Starting from the line containing "Where should I", give again every line through the end of the entries, word for word. Pictures stay out of the copy.

*** Data extract Section Begins ***

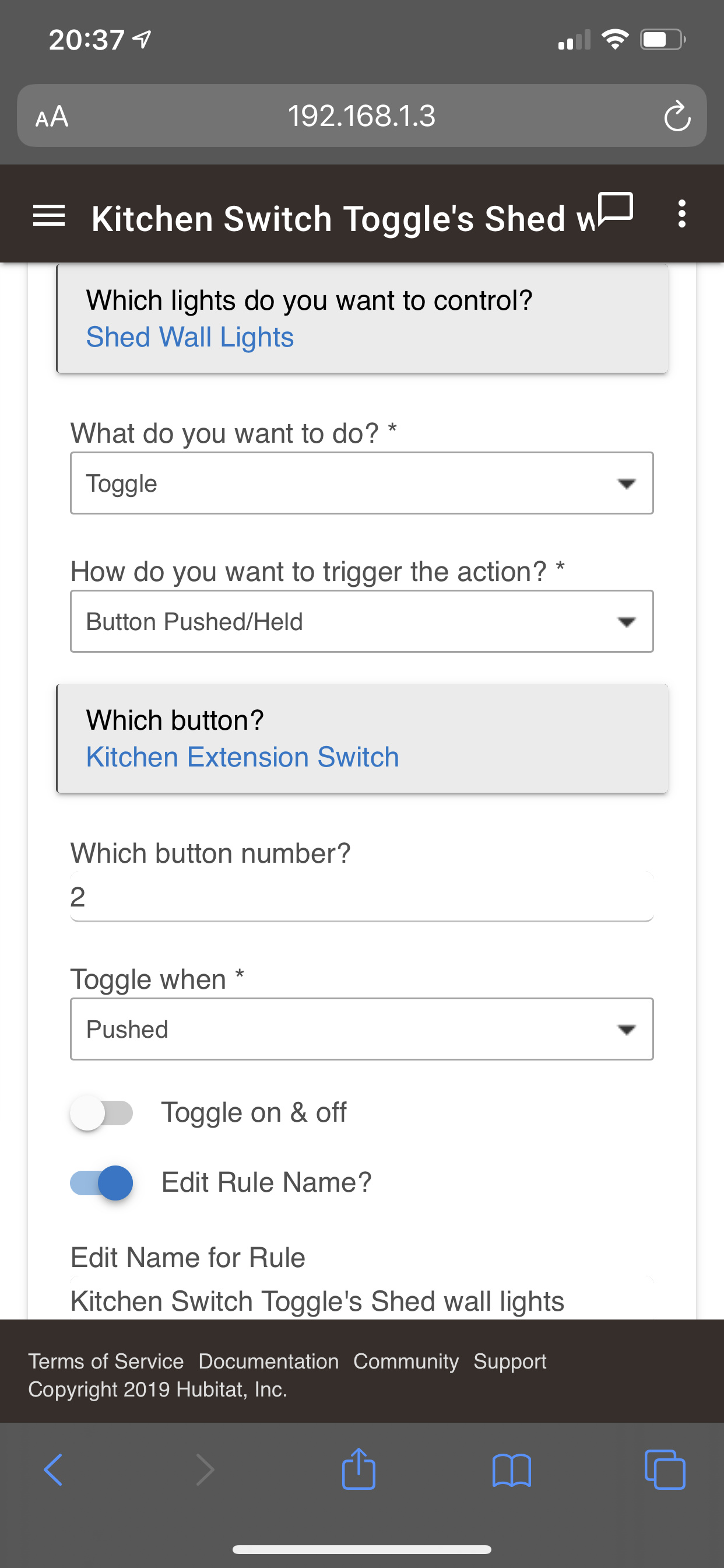This screenshot has height=1568, width=724.
Task: Open the chat bubble notifications icon
Action: (616, 209)
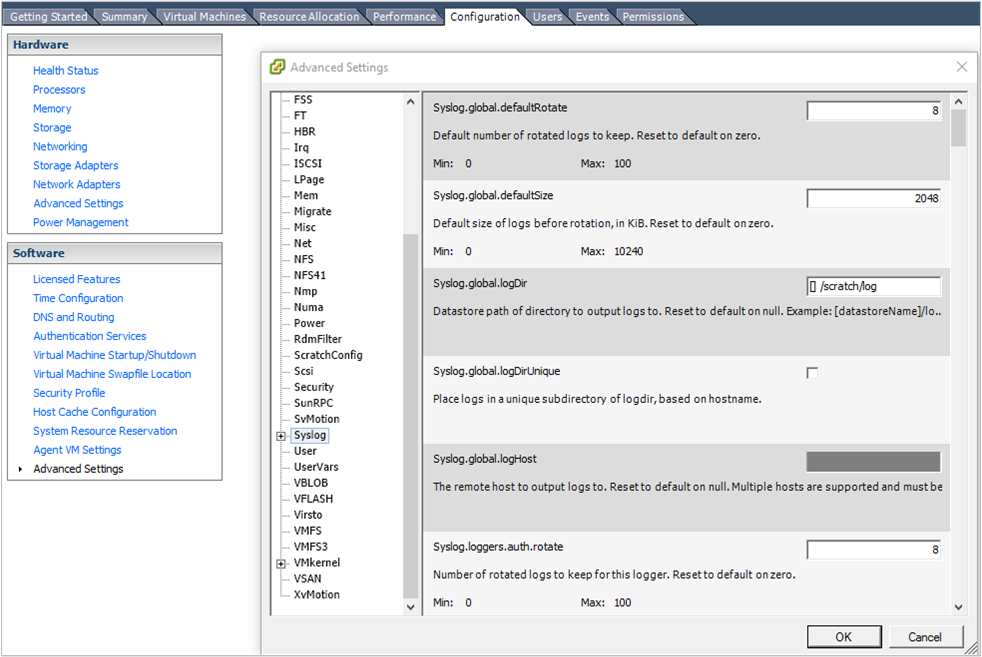Select the Net tree item

pyautogui.click(x=302, y=243)
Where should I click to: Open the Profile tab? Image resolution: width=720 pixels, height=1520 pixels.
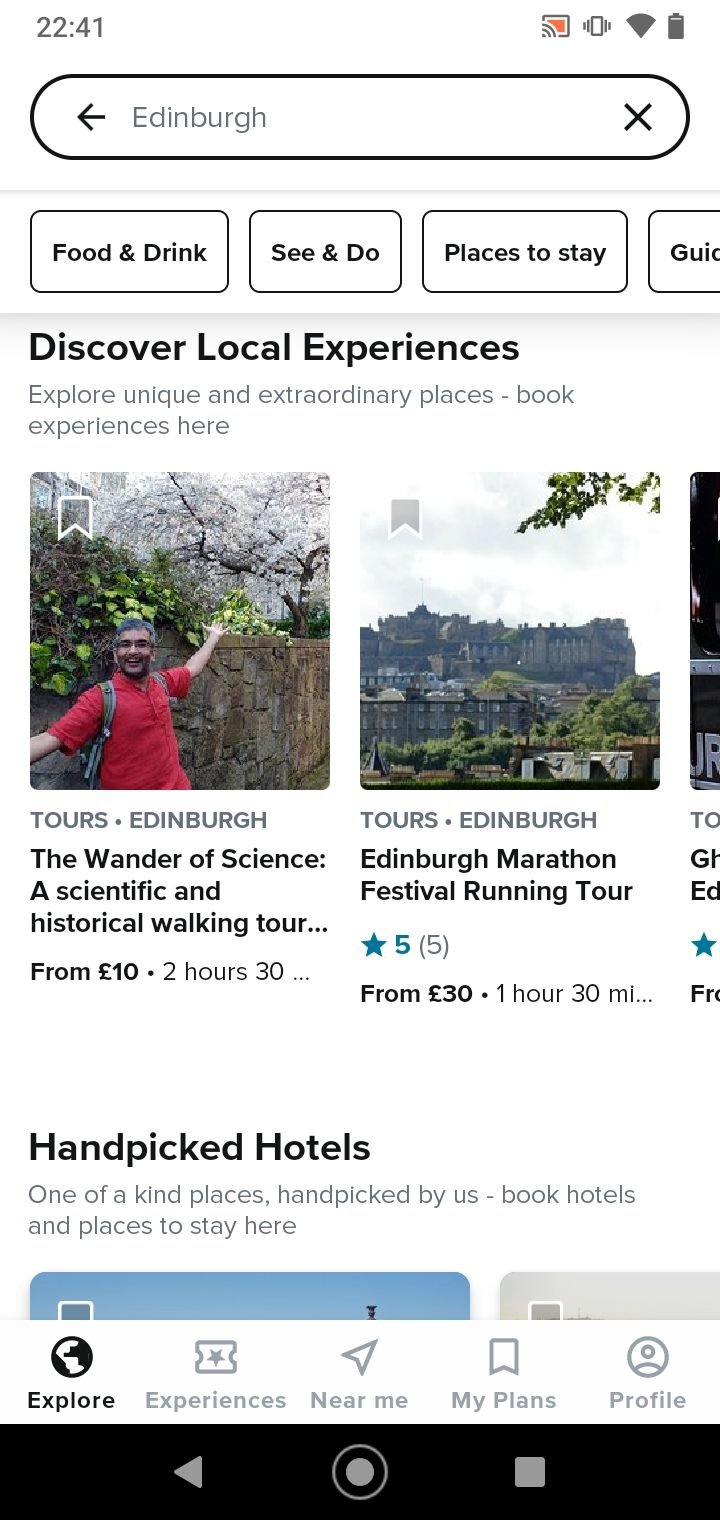(x=647, y=1374)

*** Data extract Section Ends ***

- **Solution to this problem**
Where should I click to: Open the Profile tab? Image resolution: width=720 pixels, height=1520 pixels.
(x=647, y=1374)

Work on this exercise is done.